• **Requirement**
Render the records from their start through the line containing "pyautogui.click(x=545, y=220)", that line included, as a Markdown table with the columns Row and Line, numbering each row and skipping blank lines.

• **Dataset entries**
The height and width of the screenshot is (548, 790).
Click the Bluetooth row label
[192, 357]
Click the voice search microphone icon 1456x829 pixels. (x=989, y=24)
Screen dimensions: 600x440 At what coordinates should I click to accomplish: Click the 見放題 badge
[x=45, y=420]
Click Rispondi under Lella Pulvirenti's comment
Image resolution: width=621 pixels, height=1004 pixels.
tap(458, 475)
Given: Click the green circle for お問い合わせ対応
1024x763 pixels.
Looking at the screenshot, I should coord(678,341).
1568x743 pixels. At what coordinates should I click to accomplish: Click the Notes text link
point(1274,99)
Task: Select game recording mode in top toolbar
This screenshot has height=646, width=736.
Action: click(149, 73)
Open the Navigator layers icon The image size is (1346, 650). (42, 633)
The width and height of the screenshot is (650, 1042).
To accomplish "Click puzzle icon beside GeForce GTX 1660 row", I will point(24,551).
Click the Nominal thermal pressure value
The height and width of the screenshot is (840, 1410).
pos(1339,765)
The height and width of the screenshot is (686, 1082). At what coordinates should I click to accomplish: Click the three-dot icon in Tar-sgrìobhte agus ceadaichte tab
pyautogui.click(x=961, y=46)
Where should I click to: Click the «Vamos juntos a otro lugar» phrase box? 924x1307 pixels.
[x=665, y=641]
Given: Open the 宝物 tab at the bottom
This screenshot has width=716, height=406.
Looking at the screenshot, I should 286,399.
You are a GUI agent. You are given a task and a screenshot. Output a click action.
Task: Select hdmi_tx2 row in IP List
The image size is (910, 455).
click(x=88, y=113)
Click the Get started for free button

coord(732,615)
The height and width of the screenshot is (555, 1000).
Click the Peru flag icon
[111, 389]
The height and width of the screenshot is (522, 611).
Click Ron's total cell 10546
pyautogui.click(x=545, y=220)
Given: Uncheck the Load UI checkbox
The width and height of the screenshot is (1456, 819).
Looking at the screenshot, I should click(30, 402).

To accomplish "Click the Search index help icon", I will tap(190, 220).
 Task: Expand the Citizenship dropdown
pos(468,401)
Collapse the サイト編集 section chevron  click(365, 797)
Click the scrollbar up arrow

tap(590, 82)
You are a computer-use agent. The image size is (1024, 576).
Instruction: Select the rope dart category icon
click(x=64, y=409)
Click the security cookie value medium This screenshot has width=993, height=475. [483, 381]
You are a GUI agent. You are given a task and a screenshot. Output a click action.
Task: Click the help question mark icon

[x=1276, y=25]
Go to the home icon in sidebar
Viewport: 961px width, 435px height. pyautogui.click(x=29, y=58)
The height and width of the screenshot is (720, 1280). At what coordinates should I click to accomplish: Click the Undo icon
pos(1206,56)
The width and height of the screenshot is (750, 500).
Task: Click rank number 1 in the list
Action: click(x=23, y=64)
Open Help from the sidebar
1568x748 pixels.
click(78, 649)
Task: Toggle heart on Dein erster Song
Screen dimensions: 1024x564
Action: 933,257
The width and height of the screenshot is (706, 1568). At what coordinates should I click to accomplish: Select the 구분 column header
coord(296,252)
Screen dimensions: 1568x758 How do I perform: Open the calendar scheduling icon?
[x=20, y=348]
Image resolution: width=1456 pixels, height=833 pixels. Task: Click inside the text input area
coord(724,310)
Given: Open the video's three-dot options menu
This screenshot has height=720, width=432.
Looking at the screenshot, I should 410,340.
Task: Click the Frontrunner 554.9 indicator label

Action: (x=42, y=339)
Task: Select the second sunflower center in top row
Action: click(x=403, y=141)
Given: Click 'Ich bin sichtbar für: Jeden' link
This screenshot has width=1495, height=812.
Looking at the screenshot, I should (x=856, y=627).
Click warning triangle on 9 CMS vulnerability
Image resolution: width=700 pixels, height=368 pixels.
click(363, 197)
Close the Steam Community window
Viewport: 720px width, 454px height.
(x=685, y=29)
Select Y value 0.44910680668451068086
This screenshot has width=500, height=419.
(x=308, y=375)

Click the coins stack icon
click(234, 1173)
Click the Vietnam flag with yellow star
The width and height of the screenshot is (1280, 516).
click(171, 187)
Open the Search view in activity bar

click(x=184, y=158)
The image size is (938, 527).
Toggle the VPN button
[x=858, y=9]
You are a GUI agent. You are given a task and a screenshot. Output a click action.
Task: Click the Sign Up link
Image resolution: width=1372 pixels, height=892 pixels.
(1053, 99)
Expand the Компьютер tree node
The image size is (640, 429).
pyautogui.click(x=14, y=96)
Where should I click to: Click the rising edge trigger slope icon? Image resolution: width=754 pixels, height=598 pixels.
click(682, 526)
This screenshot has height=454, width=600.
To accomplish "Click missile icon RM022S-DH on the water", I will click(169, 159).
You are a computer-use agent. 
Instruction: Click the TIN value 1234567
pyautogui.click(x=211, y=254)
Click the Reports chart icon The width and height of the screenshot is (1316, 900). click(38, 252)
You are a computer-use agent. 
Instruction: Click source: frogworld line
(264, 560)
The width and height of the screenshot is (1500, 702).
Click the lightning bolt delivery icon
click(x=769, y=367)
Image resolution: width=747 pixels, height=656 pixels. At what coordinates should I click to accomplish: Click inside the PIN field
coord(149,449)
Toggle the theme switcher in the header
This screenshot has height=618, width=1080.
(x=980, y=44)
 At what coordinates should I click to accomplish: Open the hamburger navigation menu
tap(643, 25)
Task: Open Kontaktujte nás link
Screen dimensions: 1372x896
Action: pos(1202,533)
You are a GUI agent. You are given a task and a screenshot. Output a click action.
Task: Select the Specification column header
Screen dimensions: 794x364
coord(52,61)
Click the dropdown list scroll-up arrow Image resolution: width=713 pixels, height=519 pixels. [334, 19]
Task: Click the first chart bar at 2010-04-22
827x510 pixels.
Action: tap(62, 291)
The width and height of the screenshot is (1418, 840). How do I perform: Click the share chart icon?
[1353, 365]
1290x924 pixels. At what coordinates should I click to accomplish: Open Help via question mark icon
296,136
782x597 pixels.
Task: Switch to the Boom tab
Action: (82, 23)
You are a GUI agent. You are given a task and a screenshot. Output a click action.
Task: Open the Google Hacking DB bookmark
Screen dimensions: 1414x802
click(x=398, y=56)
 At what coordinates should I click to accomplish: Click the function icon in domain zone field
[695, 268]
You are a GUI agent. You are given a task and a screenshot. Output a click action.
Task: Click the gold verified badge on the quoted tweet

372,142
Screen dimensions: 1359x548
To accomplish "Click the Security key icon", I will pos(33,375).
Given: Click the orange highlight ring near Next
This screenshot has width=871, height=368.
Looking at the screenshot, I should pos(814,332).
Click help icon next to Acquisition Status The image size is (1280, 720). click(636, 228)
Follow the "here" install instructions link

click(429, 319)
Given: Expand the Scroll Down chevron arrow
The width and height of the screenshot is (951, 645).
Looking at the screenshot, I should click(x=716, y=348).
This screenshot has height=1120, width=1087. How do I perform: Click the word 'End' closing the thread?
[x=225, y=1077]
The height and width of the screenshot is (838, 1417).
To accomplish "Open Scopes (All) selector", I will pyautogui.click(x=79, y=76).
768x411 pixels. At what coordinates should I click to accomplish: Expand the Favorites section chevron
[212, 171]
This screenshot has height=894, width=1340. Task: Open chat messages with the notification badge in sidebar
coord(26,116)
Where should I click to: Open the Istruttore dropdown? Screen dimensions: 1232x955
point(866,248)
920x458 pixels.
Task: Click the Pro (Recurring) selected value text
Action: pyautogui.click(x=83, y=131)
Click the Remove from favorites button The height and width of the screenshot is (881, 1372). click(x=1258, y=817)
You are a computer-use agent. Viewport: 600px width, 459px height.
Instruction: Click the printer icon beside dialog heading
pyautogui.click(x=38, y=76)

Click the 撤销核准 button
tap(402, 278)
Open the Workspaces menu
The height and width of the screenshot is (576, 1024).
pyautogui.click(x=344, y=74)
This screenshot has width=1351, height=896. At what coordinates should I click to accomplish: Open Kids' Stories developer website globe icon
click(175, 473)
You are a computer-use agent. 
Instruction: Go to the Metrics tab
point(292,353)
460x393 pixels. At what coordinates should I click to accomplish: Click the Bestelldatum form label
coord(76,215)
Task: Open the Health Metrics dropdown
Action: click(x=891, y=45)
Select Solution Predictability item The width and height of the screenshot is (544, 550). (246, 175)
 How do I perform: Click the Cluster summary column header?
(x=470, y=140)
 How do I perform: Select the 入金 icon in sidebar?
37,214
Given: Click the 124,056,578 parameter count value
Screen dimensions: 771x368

• **Exercise result**
| Row | Line |
|---|---|
| 1 | The height and width of the screenshot is (548, 790). |
| 2 | Click the Bluetooth row label |
| 3 | [192, 357] |
| 4 | Click the voice search microphone icon 1456x829 pixels. (x=989, y=24) |
| 5 | Screen dimensions: 600x440 At what coordinates should I click to accomplish: Click the 見放題 badge |
| 6 | [x=45, y=420] |
| 7 | Click Rispondi under Lella Pulvirenti's comment |
| 8 | Image resolution: width=621 pixels, height=1004 pixels. |
| 9 | tap(458, 475) |
| 10 | Given: Click the green circle for お問い合わせ対応 |
| 11 | 1024x763 pixels. |
| 12 | Looking at the screenshot, I should coord(678,341). |
| 13 | 1568x743 pixels. At what coordinates should I click to accomplish: Click the Notes text link |
| 14 | point(1274,99) |
| 15 | Task: Select game recording mode in top toolbar |
| 16 | This screenshot has height=646, width=736. |
| 17 | Action: click(149, 73) |
| 18 | Open the Navigator layers icon The image size is (1346, 650). (42, 633) |
| 19 | The width and height of the screenshot is (650, 1042). |
| 20 | To accomplish "Click puzzle icon beside GeForce GTX 1660 row", I will point(24,551). |
| 21 | Click the Nominal thermal pressure value |
| 22 | The height and width of the screenshot is (840, 1410). |
| 23 | pos(1339,765) |
| 24 | The height and width of the screenshot is (686, 1082). At what coordinates should I click to accomplish: Click the three-dot icon in Tar-sgrìobhte agus ceadaichte tab |
| 25 | pyautogui.click(x=961, y=46) |
| 26 | Where should I click to: Click the «Vamos juntos a otro lugar» phrase box? 924x1307 pixels. |
| 27 | [x=665, y=641] |
| 28 | Given: Open the 宝物 tab at the bottom |
| 29 | This screenshot has width=716, height=406. |
| 30 | Looking at the screenshot, I should 286,399. |
| 31 | You are a GUI agent. You are given a task and a screenshot. Output a click action. |
| 32 | Task: Select hdmi_tx2 row in IP List |
| 33 | The image size is (910, 455). |
| 34 | click(x=88, y=113) |
| 35 | Click the Get started for free button |
| 36 | coord(732,615) |
| 37 | The height and width of the screenshot is (555, 1000). |
| 38 | Click the Peru flag icon |
| 39 | [111, 389] |
| 40 | The height and width of the screenshot is (522, 611). |
| 41 | Click Ron's total cell 10546 |
| 42 | pyautogui.click(x=545, y=220) |